Monday, February 2, 2009

Sister



She turns 18 this week--beginning her ascent into adulthood.

How does a girl begin to teach her sister the ways of life? A duty as an older sibling is to somehow pave the trail of adolescence and young adulthood so those following can smoothly travel without all those awkward, embarrassing, and heart wrenching lessons learned.

How do I put into words that everything is worth it and that there will still be that happy ending and that you only truly discover yourself when you go through those hardships and that despite all that---growing up is pretty fucking fun.

Soon, my mother's nest will be empty and it will be her I am comforting.
**

Sunrise

The sun has just barely risen as I pull onto the highway and a catchy beat is playing on the radio. I bob my head and decide that maybe I could be a morning person. I feel responsible and put together and driven, and so---alive.
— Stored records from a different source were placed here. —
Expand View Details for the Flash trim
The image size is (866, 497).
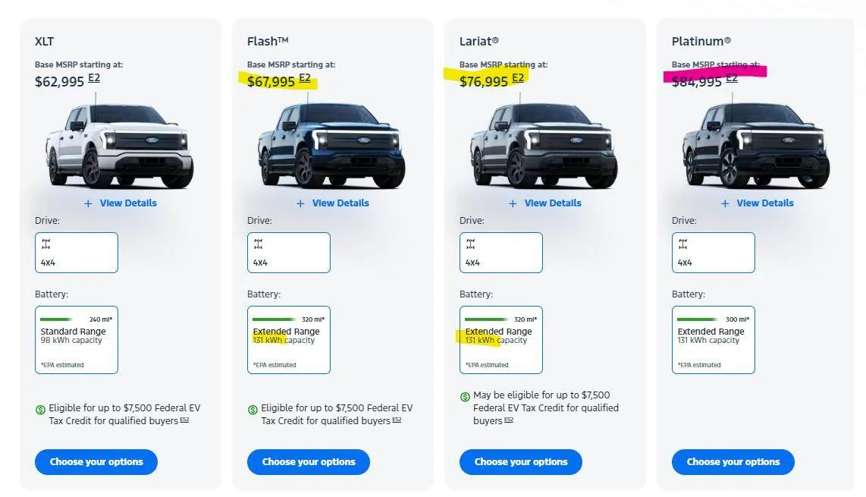pyautogui.click(x=340, y=203)
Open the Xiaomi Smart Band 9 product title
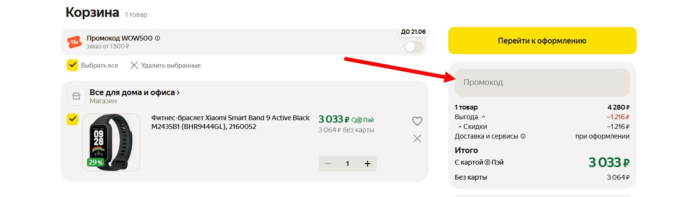Image resolution: width=697 pixels, height=197 pixels. (x=230, y=122)
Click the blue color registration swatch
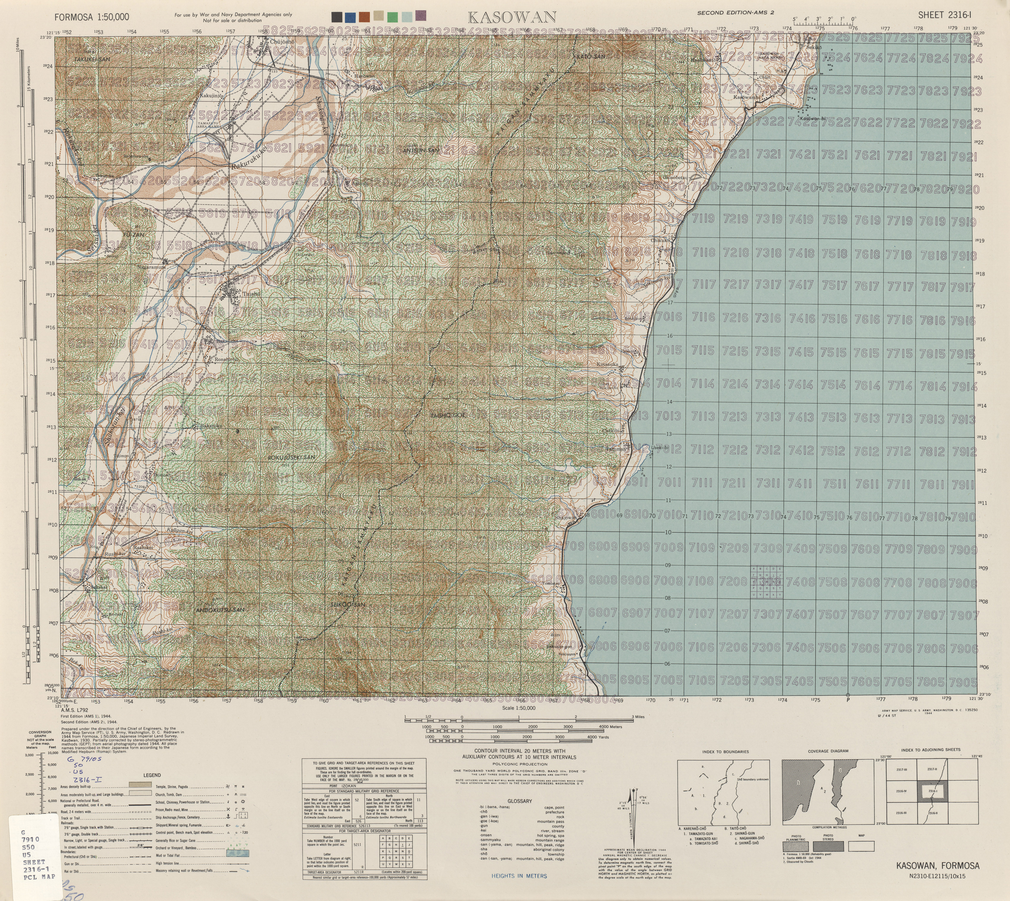 click(351, 17)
I feel like the person I am always trying to be when I can’t seem to get it all together.

Lost in thought, I realize I am driving in the middle of two lanes and quickly correct myself. Not that it much mattered as there were few cars on the road---Those that were struck this insane curiosity in me. I wondered about their identity and their reason for being up at such an awful hour. I began to think that these people were up this early because it made them feel the way I did just a few moments ago. Maybe these people have it all together and maybe these people are where the happier people in the world hide—in these wee hours of the first strands of sunlight.